At Clarian Health, Indiana’s largest health care system and academic medical center, we have a big stake in seeing that the right kind of health care reform emerges from Congress in the months ahead. 

The right kind of health care reform starts by realigning financial incentives for hospitals and physicians to reward quality of care rather than quantity.  As its name suggests, fee-for-service medicine pays providers based on the volume of services provided, rather than on patient outcomes or quality metrics. 

Real reform will organize care around patients, not providers. Too often, patients see multiple specialists without sufficient coordination or communication, putting them at risk of receiving care that is redundant or even harmful. 

Real reform will expand access to care for the uninsured in a way that does not explode the federal deficit and exacerbate the inefficiencies and cost shifting of today’s system. Every day, we see the consequences of a system that does not provide regular access to health care services for millions of people.
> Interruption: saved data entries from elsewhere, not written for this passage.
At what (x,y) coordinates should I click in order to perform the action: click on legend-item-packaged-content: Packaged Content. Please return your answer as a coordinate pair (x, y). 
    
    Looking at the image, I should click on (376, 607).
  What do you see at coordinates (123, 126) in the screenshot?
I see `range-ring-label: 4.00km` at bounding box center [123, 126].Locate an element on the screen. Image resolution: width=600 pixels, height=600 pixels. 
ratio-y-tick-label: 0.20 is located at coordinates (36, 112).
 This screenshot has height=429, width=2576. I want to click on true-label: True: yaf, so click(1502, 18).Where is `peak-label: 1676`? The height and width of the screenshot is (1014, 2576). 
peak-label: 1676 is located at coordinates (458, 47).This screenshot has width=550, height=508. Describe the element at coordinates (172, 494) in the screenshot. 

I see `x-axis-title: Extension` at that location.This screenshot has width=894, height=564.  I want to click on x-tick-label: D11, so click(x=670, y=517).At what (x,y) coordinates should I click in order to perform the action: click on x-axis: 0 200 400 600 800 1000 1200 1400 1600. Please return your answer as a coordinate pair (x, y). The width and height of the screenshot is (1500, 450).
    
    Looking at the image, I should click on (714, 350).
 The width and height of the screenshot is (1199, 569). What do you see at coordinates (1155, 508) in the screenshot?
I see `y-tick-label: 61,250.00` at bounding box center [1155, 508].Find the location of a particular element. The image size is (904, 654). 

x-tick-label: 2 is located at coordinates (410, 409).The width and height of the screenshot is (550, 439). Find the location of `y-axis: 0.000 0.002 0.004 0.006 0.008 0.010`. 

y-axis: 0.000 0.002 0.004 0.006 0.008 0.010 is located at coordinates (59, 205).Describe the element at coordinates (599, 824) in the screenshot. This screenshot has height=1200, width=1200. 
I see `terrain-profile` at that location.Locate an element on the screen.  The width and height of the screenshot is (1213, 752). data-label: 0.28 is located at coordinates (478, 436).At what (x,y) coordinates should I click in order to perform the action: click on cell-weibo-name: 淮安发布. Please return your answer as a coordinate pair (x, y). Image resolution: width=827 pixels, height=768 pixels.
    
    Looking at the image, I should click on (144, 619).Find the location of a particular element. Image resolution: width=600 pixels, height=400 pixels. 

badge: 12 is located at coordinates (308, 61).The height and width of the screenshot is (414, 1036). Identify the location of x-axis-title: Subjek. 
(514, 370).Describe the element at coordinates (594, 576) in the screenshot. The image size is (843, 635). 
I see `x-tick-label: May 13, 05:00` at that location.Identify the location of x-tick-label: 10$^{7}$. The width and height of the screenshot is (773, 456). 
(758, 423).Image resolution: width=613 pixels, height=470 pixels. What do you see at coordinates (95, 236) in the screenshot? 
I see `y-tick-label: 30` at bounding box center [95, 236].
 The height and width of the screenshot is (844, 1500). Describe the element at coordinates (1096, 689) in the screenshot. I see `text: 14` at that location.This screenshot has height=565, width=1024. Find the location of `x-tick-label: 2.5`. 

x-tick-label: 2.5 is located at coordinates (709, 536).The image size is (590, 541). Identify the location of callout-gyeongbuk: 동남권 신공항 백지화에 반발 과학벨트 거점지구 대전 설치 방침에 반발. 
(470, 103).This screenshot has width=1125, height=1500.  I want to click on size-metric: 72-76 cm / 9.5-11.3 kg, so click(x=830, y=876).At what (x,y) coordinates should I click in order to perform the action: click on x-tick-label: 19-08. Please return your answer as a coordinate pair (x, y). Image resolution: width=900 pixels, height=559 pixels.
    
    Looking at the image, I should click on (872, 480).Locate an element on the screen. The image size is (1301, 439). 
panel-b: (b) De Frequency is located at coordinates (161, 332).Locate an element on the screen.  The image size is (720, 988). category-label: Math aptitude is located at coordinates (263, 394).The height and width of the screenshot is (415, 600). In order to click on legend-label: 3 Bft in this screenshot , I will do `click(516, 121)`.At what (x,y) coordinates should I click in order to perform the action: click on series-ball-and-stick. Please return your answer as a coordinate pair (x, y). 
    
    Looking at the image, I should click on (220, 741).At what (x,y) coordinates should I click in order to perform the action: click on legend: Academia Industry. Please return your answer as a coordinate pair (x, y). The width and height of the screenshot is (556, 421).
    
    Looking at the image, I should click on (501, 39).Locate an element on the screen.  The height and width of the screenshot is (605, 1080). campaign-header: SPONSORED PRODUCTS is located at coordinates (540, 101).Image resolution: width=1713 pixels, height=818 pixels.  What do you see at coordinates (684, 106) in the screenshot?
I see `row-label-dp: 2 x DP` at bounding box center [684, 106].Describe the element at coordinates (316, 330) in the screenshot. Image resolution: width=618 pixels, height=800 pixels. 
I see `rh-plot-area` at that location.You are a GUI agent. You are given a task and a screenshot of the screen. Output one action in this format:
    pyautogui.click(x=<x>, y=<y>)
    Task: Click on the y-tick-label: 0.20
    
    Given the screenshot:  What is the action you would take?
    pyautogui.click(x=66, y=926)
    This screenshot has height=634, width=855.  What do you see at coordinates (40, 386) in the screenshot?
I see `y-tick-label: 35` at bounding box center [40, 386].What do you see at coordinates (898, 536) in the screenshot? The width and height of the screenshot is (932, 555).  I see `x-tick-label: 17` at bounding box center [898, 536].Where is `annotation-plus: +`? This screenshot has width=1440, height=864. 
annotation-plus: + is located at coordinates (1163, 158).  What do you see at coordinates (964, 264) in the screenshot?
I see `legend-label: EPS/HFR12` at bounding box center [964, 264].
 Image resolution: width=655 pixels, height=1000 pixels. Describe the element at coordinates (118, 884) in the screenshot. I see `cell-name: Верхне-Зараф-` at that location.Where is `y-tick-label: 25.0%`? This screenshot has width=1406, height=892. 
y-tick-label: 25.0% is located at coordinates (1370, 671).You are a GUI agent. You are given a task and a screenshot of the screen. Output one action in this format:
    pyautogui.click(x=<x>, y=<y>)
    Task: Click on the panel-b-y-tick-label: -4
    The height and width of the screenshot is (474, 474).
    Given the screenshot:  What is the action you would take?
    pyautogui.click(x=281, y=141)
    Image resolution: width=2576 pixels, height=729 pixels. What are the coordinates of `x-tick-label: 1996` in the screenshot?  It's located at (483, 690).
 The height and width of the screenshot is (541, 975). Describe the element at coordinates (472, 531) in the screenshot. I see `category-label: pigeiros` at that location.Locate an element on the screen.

Finally, real reform also will include incentives for individuals to assume greater responsibility for their health and their health care decisions. When the bulk of health care services are paid by third parties, either private insurers or public health programs, is it surprising that demand increases and costs soar? We must make more informed decisions about treatment options and provide incentives to people to maintain their own health.

Getting the “incentives” right is critical to improving our health care system.  If we want better quality and more efficient health care, we must reward doctors and hospitals that provide it.  If we simply cut payments to providers to reduce health care costs, the results will be terribly damaging to the well-being of patients and communities.